__Exercise details__
Your output should consist of the data, copied exactly.
(Data in this exercise)
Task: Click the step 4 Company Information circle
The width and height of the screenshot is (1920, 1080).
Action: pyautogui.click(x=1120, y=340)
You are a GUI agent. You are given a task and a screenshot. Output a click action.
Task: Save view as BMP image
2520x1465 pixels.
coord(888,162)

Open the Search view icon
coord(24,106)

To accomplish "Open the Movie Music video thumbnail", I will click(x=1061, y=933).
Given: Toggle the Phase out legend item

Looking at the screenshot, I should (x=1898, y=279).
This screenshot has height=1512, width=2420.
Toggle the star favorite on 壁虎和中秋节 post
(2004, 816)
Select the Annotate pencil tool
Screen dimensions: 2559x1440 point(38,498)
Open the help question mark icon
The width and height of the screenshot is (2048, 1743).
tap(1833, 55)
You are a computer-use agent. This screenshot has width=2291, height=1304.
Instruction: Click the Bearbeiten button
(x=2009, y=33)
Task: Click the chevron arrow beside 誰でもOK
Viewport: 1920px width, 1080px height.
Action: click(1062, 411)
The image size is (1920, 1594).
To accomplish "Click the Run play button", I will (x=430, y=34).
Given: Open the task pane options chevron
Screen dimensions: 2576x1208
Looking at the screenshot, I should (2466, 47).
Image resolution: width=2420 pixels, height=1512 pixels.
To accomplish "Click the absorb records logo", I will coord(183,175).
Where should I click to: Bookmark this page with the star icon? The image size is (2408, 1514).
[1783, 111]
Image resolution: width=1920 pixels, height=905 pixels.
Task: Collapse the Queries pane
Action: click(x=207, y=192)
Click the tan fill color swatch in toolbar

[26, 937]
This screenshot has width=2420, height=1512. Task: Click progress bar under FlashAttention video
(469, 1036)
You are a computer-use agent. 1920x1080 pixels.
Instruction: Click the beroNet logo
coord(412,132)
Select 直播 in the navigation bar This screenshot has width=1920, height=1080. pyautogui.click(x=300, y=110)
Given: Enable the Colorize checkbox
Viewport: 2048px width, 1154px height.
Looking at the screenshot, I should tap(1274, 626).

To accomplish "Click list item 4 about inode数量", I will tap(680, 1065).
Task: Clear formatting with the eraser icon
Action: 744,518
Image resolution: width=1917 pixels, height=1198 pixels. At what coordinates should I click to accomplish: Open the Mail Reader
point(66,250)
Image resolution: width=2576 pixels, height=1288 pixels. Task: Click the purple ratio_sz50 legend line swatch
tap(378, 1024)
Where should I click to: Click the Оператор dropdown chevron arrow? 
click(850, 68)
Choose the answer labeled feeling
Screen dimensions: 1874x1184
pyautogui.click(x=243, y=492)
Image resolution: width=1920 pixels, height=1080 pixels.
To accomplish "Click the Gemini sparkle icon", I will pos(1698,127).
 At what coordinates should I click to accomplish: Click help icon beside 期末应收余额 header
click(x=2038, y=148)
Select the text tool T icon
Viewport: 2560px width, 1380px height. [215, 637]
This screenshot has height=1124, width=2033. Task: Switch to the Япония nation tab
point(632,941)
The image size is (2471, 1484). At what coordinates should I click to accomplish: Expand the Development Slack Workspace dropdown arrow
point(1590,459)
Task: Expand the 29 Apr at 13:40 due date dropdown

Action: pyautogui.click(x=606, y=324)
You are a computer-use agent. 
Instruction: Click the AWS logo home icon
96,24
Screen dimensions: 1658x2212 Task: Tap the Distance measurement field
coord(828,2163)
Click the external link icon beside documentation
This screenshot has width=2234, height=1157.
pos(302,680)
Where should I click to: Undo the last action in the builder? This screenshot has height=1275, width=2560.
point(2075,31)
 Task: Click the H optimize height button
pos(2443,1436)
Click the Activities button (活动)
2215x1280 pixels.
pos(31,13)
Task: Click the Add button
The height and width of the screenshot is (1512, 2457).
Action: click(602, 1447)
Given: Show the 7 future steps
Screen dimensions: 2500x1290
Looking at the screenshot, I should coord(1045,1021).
(End Data in this exercise)
__Exercise output__
Task: Click the step 4 Company Information circle
The width and height of the screenshot is (1920, 1080).
Action: pyautogui.click(x=1120, y=340)
You are a GUI agent. You are given a task and a screenshot. Output a click action.
Task: Save view as BMP image
2520x1465 pixels.
coord(888,162)

Open the Search view icon
coord(24,106)

To accomplish "Open the Movie Music video thumbnail", I will click(x=1061, y=933).
Given: Toggle the Phase out legend item

Looking at the screenshot, I should (x=1898, y=279).
This screenshot has height=1512, width=2420.
Toggle the star favorite on 壁虎和中秋节 post
(2004, 816)
Select the Annotate pencil tool
Screen dimensions: 2559x1440 point(38,498)
Open the help question mark icon
The width and height of the screenshot is (2048, 1743).
tap(1833, 55)
You are a computer-use agent. This screenshot has width=2291, height=1304.
Instruction: Click the Bearbeiten button
(x=2009, y=33)
Task: Click the chevron arrow beside 誰でもOK
Viewport: 1920px width, 1080px height.
Action: click(1062, 411)
The image size is (1920, 1594).
To accomplish "Click the Run play button", I will (x=430, y=34).
Given: Open the task pane options chevron
Screen dimensions: 2576x1208
Looking at the screenshot, I should (2466, 47).
Image resolution: width=2420 pixels, height=1512 pixels.
To accomplish "Click the absorb records logo", I will coord(183,175).
Where should I click to: Bookmark this page with the star icon? The image size is (2408, 1514).
[1783, 111]
Image resolution: width=1920 pixels, height=905 pixels.
Task: Collapse the Queries pane
Action: click(x=207, y=192)
Click the tan fill color swatch in toolbar

[26, 937]
This screenshot has width=2420, height=1512. Task: Click progress bar under FlashAttention video
(469, 1036)
You are a computer-use agent. 1920x1080 pixels.
Instruction: Click the beroNet logo
coord(412,132)
Select 直播 in the navigation bar This screenshot has width=1920, height=1080. pyautogui.click(x=300, y=110)
Given: Enable the Colorize checkbox
Viewport: 2048px width, 1154px height.
Looking at the screenshot, I should tap(1274, 626).

To accomplish "Click list item 4 about inode数量", I will tap(680, 1065).
Task: Clear formatting with the eraser icon
Action: 744,518
Image resolution: width=1917 pixels, height=1198 pixels. At what coordinates should I click to accomplish: Open the Mail Reader
point(66,250)
Image resolution: width=2576 pixels, height=1288 pixels. Task: Click the purple ratio_sz50 legend line swatch
tap(378, 1024)
Where should I click to: Click the Оператор dropdown chevron arrow? 
click(850, 68)
Choose the answer labeled feeling
Screen dimensions: 1874x1184
pyautogui.click(x=243, y=492)
Image resolution: width=1920 pixels, height=1080 pixels.
To accomplish "Click the Gemini sparkle icon", I will pos(1698,127).
 At what coordinates should I click to accomplish: Click help icon beside 期末应收余额 header
click(x=2038, y=148)
Select the text tool T icon
Viewport: 2560px width, 1380px height. [215, 637]
This screenshot has height=1124, width=2033. Task: Switch to the Япония nation tab
point(632,941)
The image size is (2471, 1484). At what coordinates should I click to accomplish: Expand the Development Slack Workspace dropdown arrow
point(1590,459)
Task: Expand the 29 Apr at 13:40 due date dropdown

Action: pyautogui.click(x=606, y=324)
You are a computer-use agent. 
Instruction: Click the AWS logo home icon
96,24
Screen dimensions: 1658x2212 Task: Tap the Distance measurement field
coord(828,2163)
Click the external link icon beside documentation
This screenshot has width=2234, height=1157.
pos(302,680)
Where should I click to: Undo the last action in the builder? This screenshot has height=1275, width=2560.
point(2075,31)
 Task: Click the H optimize height button
pos(2443,1436)
Click the Activities button (活动)
2215x1280 pixels.
pos(31,13)
Task: Click the Add button
The height and width of the screenshot is (1512, 2457).
Action: click(602, 1447)
Given: Show the 7 future steps
Screen dimensions: 2500x1290
Looking at the screenshot, I should coord(1045,1021).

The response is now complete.